DATASET CONTENT:
BEGIN
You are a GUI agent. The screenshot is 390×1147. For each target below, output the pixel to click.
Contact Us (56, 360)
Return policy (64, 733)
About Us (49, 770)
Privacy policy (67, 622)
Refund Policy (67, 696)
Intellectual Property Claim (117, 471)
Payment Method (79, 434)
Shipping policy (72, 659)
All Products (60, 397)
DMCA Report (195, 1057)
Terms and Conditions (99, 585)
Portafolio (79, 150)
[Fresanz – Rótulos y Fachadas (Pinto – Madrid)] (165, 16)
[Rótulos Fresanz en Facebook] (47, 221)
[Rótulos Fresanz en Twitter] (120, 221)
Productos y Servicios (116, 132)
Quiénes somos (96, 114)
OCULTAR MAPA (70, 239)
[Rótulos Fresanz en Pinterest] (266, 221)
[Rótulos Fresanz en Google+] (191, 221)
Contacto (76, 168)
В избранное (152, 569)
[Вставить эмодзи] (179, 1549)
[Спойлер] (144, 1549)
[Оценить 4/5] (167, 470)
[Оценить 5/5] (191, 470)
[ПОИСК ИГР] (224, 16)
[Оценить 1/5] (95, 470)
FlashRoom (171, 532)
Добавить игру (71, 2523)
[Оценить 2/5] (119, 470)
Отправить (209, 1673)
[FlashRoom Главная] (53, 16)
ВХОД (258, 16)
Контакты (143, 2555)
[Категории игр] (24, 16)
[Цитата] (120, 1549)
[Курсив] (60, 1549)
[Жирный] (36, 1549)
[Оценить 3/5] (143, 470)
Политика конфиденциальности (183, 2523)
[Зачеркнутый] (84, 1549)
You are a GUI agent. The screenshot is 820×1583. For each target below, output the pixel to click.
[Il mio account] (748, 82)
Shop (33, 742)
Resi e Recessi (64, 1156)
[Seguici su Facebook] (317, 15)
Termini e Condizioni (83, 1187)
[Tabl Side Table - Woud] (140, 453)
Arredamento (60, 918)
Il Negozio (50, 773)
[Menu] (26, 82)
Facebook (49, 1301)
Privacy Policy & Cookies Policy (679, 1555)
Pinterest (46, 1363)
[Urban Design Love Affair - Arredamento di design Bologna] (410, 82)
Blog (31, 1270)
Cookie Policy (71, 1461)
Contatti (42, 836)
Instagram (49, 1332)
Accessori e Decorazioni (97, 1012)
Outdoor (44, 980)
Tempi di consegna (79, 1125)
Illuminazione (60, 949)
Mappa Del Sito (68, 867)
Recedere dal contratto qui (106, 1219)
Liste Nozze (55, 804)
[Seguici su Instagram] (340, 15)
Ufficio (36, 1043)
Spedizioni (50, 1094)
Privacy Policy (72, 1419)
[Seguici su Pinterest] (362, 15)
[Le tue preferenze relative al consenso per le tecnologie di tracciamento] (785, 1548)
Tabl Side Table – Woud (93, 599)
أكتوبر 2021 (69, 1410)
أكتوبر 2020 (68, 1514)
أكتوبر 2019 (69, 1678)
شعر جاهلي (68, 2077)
END
WHAT IS REQUIRED:
For the word "each", tally the lines of the entries in which it appears and give the total alone.

ANSWER AREA:
2